A qualified employee with a disability who would like to receive a reasonable accommodation should request an accommodation through the Office of the ADA Coordinator. The employee should contact the Office of the ADA Coordinator, provide information about the nature of his or her disability, and request an accommodation. The ADA Coordinator may ask for additional documentation of the employee’s medical condition, and based on that information, will determine whether a reasonable accommodation is appropriate based on the impact of a disability. Once the ADA Coordinator receives an employee’s documentation, the ADA Coordinator will engage in an interactive process with the employee. This interactive process consists of discussion among the employee, the employee’s supervisor, and the ADA Coordinator in an effort to determine the most appropriate workplace accommodation. If the interactive process does not result in mutual agreement, the Office of the ADA Coordinator will determine the most appropriate accommodation.

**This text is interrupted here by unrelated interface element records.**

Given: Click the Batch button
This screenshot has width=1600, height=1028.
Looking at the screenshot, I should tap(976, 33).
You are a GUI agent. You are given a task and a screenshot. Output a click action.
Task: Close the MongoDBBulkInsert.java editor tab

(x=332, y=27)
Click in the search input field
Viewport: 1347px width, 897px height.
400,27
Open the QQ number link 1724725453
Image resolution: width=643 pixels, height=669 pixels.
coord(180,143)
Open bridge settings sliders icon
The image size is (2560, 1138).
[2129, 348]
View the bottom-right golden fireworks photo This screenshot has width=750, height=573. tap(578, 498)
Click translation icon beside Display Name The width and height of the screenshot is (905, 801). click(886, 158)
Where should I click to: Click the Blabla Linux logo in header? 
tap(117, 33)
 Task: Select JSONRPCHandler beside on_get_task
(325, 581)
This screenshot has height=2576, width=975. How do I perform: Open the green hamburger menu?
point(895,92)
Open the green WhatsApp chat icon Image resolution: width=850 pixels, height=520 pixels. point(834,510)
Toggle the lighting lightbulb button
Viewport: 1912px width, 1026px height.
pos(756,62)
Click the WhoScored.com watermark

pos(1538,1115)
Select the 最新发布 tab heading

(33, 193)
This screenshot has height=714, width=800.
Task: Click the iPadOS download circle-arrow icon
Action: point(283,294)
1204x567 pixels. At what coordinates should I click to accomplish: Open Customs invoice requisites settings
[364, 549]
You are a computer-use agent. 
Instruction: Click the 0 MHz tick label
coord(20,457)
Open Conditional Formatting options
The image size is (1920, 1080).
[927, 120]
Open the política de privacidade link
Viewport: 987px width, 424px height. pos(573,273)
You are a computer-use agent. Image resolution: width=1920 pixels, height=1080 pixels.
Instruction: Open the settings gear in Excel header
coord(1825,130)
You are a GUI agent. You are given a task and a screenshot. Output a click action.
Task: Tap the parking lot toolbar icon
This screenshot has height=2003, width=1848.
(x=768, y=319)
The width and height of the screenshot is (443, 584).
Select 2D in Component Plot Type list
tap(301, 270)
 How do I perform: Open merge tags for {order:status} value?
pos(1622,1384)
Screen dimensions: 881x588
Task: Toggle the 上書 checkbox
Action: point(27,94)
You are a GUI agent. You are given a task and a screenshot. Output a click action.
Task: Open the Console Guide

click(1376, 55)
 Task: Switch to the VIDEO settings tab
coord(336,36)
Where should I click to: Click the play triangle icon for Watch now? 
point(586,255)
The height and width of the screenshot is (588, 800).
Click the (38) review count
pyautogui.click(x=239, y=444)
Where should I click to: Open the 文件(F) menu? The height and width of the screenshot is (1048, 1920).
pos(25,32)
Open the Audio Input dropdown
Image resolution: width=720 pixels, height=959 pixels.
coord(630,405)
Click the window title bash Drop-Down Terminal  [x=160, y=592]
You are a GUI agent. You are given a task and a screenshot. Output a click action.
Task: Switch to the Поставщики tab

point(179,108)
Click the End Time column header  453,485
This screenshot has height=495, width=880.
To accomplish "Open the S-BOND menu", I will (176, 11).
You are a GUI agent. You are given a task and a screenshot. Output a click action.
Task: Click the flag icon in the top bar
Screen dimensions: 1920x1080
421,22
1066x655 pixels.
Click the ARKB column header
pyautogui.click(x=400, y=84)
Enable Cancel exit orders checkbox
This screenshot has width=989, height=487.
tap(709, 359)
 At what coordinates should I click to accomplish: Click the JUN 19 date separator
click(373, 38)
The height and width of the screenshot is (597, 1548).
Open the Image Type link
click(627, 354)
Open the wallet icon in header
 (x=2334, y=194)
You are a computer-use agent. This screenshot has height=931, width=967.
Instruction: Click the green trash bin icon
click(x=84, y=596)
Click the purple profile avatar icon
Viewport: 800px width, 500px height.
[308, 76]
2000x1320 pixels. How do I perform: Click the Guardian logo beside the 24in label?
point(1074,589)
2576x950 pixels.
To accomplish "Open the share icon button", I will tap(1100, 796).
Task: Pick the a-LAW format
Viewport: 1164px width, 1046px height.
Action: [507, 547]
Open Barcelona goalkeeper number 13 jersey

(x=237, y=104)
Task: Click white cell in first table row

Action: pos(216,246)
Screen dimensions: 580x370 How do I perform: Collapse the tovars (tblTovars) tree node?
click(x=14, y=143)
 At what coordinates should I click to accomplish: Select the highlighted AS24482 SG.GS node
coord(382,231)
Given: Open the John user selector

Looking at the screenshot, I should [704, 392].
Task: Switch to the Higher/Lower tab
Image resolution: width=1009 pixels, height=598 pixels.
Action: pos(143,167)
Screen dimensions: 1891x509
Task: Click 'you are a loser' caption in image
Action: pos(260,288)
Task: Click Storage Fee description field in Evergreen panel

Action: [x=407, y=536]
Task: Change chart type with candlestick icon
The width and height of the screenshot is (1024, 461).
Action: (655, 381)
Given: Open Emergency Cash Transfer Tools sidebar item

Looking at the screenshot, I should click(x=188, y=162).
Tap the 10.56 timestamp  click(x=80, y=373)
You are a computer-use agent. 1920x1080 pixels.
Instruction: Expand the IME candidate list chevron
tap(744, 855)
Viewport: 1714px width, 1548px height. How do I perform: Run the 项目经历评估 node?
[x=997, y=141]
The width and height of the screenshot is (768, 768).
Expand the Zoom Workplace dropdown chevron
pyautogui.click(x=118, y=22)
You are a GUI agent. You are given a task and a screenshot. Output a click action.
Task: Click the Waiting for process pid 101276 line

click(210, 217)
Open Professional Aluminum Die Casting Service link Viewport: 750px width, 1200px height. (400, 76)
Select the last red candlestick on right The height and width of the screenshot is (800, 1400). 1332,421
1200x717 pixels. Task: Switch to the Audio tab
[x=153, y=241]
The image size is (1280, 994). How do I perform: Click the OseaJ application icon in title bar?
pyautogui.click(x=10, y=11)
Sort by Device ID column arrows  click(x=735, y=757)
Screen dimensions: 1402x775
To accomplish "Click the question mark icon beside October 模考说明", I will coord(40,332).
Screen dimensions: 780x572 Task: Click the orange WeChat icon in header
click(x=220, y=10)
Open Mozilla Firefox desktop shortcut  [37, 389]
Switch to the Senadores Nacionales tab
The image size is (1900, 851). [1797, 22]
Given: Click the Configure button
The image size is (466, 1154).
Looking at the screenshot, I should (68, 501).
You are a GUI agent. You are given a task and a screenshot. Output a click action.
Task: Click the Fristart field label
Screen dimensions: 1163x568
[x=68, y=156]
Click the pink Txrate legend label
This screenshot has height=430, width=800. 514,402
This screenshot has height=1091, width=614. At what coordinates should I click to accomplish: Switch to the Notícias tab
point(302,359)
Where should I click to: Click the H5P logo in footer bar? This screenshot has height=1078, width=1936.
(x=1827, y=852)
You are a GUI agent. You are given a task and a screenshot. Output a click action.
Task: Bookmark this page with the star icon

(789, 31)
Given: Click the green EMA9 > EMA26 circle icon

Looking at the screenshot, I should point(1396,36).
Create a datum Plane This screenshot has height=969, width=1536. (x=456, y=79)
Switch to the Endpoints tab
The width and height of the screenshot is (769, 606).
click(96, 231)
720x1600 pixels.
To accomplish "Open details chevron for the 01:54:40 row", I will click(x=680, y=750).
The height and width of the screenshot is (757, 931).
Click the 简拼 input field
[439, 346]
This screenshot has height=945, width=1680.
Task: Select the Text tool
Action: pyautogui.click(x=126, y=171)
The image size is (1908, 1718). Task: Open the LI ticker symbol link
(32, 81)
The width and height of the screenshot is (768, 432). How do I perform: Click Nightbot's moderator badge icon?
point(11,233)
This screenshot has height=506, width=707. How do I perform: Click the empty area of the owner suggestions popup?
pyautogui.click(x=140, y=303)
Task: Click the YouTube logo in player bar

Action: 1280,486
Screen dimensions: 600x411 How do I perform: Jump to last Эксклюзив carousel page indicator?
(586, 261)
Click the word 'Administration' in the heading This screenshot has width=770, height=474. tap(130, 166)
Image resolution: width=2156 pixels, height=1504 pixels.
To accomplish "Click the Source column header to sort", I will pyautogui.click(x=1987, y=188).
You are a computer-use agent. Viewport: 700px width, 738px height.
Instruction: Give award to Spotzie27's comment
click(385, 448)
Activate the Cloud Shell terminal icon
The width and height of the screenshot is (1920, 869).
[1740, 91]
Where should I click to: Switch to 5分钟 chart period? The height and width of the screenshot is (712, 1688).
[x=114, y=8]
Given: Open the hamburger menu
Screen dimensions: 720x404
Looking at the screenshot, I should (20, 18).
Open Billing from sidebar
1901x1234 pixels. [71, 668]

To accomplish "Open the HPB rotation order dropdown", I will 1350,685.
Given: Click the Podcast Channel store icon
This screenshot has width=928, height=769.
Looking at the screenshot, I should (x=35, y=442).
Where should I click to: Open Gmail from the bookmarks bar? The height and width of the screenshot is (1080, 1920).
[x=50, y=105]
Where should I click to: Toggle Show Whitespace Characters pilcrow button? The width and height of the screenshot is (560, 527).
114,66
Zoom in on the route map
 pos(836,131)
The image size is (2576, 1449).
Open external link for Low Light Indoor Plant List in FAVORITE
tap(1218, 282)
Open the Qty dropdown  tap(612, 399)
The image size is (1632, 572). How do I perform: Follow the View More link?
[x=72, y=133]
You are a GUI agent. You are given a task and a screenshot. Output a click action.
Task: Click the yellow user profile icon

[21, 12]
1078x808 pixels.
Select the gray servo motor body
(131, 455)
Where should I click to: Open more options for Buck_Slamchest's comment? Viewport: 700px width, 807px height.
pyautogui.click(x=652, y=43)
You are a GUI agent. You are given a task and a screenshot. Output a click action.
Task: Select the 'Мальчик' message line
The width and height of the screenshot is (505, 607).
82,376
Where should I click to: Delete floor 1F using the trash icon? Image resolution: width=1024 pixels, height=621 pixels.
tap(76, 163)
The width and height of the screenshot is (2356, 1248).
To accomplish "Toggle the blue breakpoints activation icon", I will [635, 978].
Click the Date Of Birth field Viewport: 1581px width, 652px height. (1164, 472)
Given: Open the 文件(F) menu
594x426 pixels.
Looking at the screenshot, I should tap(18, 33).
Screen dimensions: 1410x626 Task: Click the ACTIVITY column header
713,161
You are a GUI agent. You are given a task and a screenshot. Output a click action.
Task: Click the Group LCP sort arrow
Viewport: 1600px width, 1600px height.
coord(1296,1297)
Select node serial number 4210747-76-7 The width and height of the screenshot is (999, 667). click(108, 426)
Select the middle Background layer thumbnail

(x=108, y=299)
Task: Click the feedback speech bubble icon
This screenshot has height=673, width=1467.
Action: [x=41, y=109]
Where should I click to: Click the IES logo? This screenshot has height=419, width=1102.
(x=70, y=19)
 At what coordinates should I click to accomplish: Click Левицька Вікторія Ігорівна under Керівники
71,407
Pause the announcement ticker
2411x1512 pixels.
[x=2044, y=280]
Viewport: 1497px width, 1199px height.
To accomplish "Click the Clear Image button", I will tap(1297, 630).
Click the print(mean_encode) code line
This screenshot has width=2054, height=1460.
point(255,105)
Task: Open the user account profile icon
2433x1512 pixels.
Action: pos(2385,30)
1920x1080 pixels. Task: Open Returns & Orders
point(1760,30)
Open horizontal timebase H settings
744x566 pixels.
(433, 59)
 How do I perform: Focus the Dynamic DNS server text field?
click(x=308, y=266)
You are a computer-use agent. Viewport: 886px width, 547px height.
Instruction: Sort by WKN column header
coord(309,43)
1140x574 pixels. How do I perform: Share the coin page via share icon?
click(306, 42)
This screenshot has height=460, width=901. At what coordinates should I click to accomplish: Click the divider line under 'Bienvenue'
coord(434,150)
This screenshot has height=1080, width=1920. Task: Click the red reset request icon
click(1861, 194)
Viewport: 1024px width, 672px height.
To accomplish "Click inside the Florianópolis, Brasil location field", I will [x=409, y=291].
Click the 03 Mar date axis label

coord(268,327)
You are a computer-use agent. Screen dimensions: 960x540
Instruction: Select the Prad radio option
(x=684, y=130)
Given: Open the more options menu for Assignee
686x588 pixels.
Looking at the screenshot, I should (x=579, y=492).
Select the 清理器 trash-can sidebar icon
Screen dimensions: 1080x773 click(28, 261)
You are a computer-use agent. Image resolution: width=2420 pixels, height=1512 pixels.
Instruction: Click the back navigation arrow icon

Information acquired by the ADA Coordinator or Disability Services including disability information, medical information or diagnoses, psychological information, case notes, and records will be maintained confidentially. Information relating to a person’s disability is confidential and may only be released with the person’s permission. In limited circumstances, sharing of disability-related information is permissible on a need-to-know basis. For example, when a student makes a request and is approved for an academic adjustment in a particular course, the details of the approved adjustment, not the disability, would be shared with the instructor of the student’s course. Likewise, when an employee receives a workplace accommodation, only the details of the accommodation are shared with the employee’s supervisor.
Persons with disabilities are not required to accept an academic adjustment, accommodation, auxiliary aid, or service, even where the benefit might appear obvious to others.